9. The method of claim 8, further comprising:

assigning (500), by the master unit (140), a subsequent image rendering task to a slave unit of a core currently assigned least work based on the credit numbers of each of the cores;

-adjusting (510), by the master unit (140), by the first amount, a credit number of a core to which the subsequent image rendering task has been assigned; and

the subsequent image rendering task is transmitted (520) by the master unit (140) to the slave unit of the core to which it has been assigned.

10. The method according to any one of claims 8 to 9, wherein the method comprises:

-including (600) a task completion update command after a first task in the first subset of image rendering tasks by the master unit (140);

-processing (610) the first task by the first core (110);

-processing (620), by the first core (110), the task completion update command; and

transmitting (630), by a slave unit (111) of the first core (110), a task completion update to the master unit (140);

-assigning (640), by the master unit (140), dependent tasks of the first task to one of the slave units (111, 121, 131) of the first and second cores (110, 120); and

the dependent tasks are transmitted (650) by the master unit (140) to the cores to which they have been assigned.

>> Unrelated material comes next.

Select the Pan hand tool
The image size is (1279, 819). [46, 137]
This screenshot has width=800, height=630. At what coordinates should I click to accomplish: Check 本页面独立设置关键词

11. The method of claim 10, further comprising:

-including (800) a memory refresh command in the first subset image rendering task by the master unit (140) after the first task and optionally before the task completes an update command;

-processing (810), by the first core (110), the memory refresh command; and

-writing (820) all output data stored in the first core (110) by a slave unit (111) of the first core (110) to a shared memory (710).

12. A method of manufacturing a graphics processing unit according to any one of claims 1 to 7 using an integrated circuit manufacturing system, the method comprising:

processing the computer readable description of the graphics processing unit using a layout processing system to generate a circuit layout description of an integrated circuit containing the graphics processing unit; and

the graphics processing unit is manufactured from the circuit layout description using an integrated circuit generation system.

13. A computer readable storage medium having stored thereon computer readable code configured to cause the method according to any of claims 8 to 11 to be performed when the code is run.

14. A computer readable storage medium having stored thereon a computer readable description of a graphics processing unit according to any of claims 1 to 7, which when processed in an integrated circuit manufacturing system causes the integrated circuit manufacturing system to:

15. An integrated circuit manufacturing system, comprising:

a non-transitory computer readable storage medium having stored thereon a computer readable description of a graphics processing unit according to any one of claims 1 to 7;

a layout processing system configured to process the computer readable description to generate a circuit layout description of an integrated circuit containing the graphics processing unit; and

An integrated circuit generation system configured to manufacture the graphics processing unit in accordance with the circuit layout description.